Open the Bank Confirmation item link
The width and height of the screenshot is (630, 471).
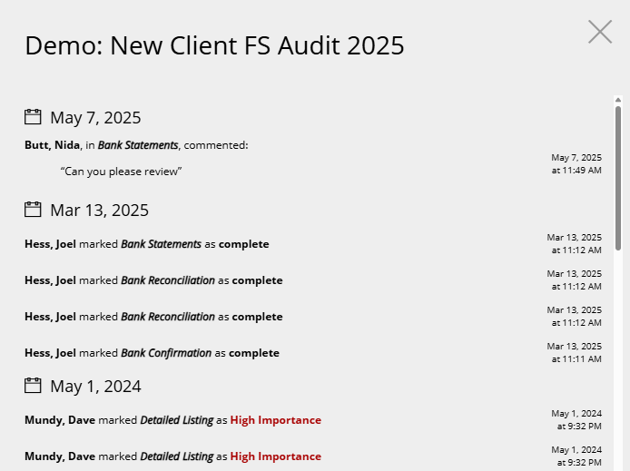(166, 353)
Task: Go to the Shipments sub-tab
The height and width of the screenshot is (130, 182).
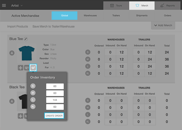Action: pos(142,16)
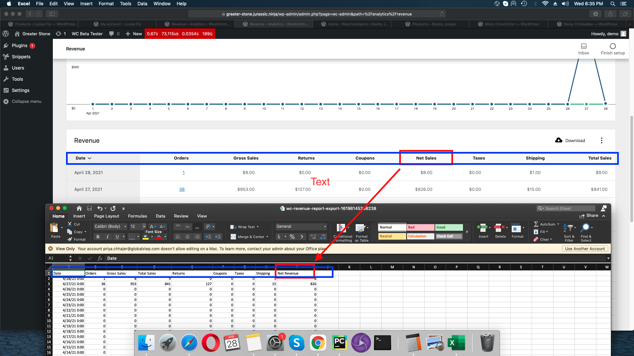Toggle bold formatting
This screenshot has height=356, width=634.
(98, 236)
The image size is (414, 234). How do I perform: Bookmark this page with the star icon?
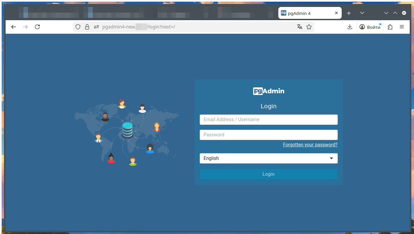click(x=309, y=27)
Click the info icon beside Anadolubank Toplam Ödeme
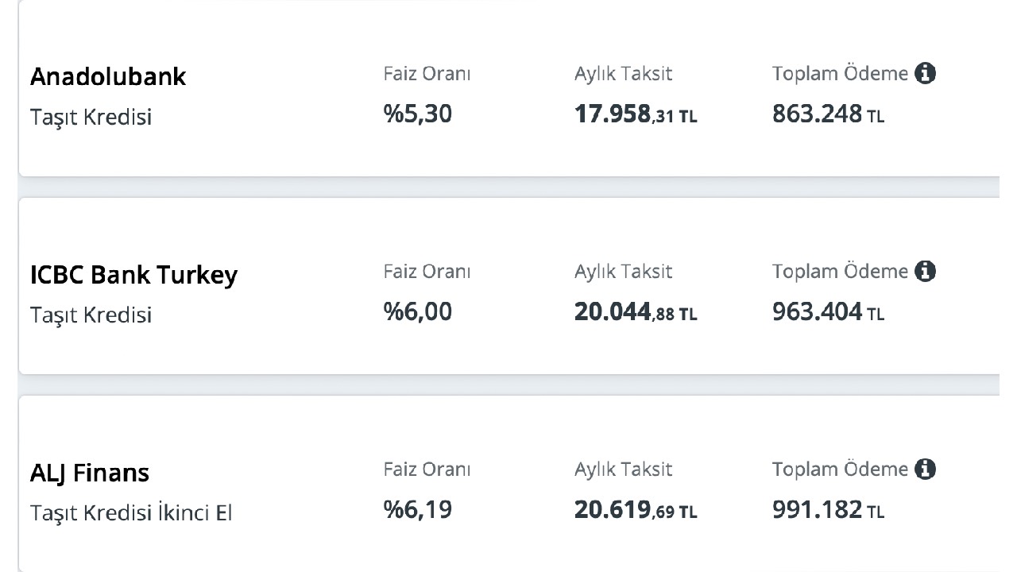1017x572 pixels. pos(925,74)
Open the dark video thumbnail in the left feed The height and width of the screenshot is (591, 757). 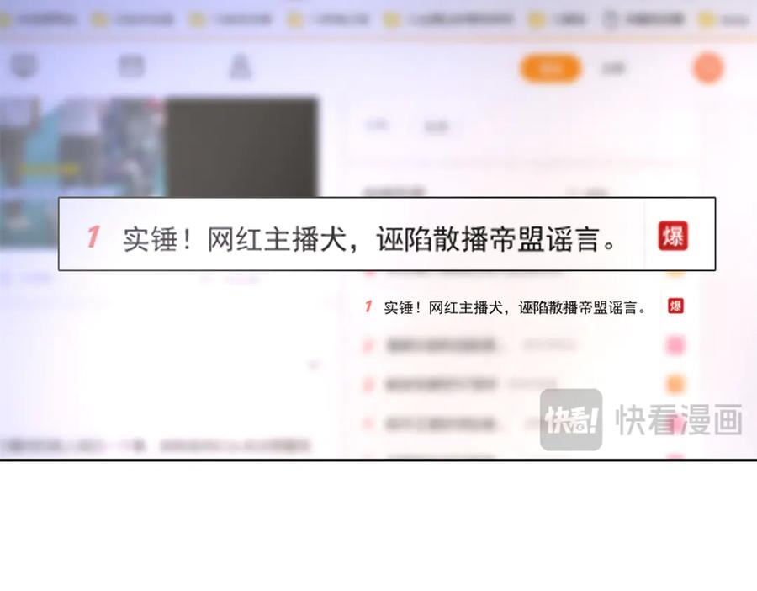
-=-=-=-=-
Please set out the records above as a numbered list with blank lines dropped, and leave the pictures out.

1. Open the Bank Confirmation item link
2. The width and height of the screenshot is (630, 471).
3. (166, 353)
4. Task: Go to the Shipments sub-tab
5. The height and width of the screenshot is (130, 182).
6. Action: pos(142,16)
7. Toggle bold formatting
8. This screenshot has height=356, width=634.
9. (98, 236)
10. The image size is (414, 234). How do I perform: Bookmark this page with the star icon?
11. click(x=309, y=27)
12. Click the info icon beside Anadolubank Toplam Ödeme
13. 1017x572 pixels. pos(925,74)
14. Open the dark video thumbnail in the left feed The height and width of the screenshot is (591, 757). 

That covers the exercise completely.